**Prompt**
Here, set down only the lines between the line that contains "Where should I click to: Open" and the final line of the material, both included, exactly as written. Skip the pictures.

**Given information**
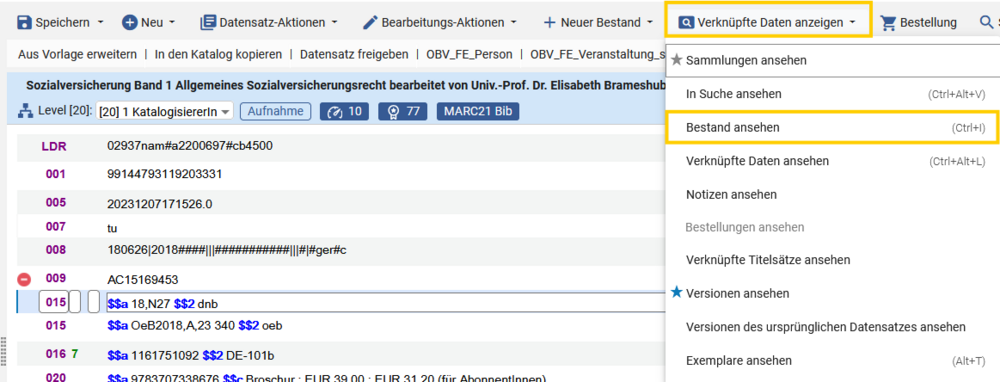Click the Speichern floppy disk icon
The height and width of the screenshot is (382, 1000).
[24, 23]
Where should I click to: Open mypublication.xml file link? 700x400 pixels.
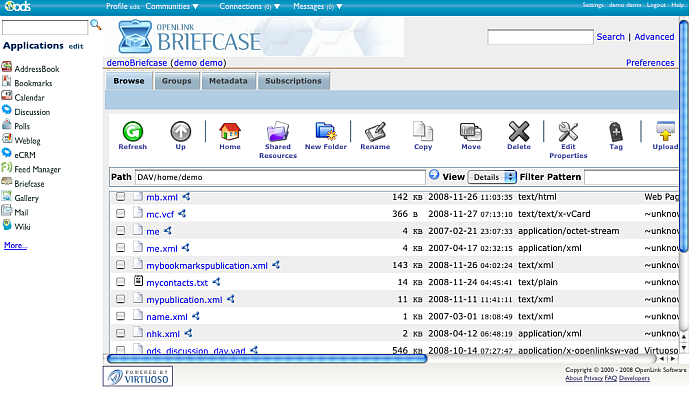click(184, 300)
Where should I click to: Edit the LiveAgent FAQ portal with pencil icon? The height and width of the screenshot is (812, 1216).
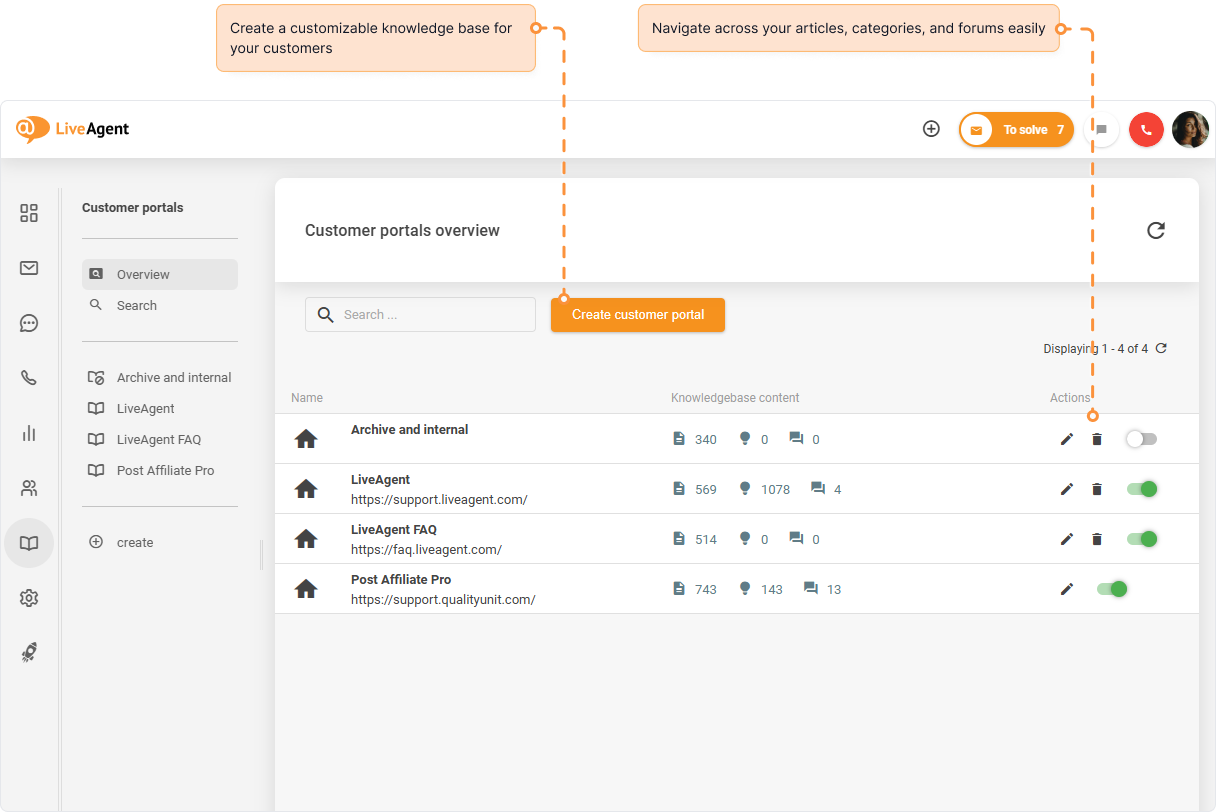click(1066, 539)
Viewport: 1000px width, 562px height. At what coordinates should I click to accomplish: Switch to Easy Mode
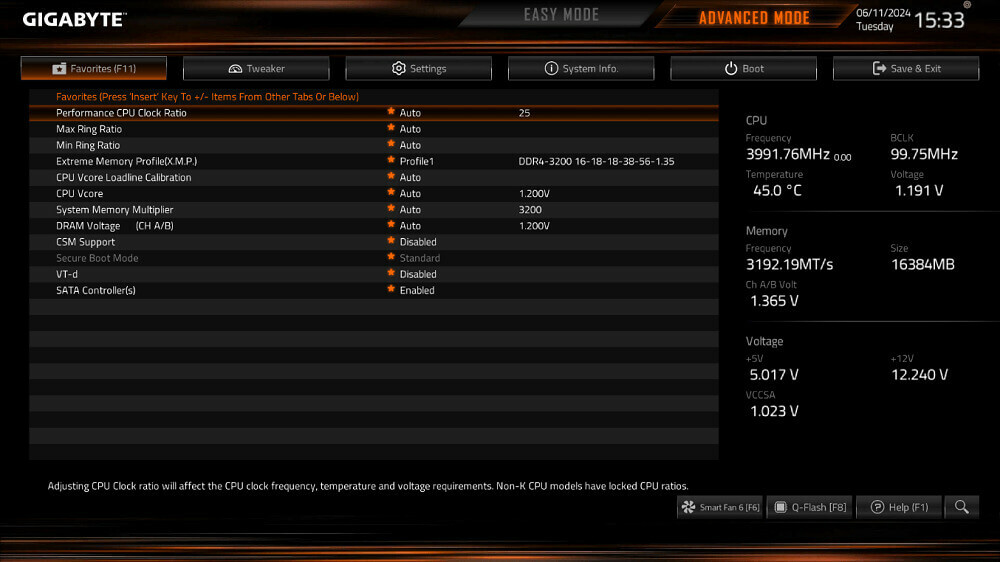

**Task answer**
Where should I click to: Open mypublication.xml file link? 700x400 pixels.
click(184, 300)
Where should I click to: Edit the LiveAgent FAQ portal with pencil icon? The height and width of the screenshot is (812, 1216).
click(1066, 539)
Viewport: 1000px width, 562px height. At what coordinates should I click to accomplish: Switch to Easy Mode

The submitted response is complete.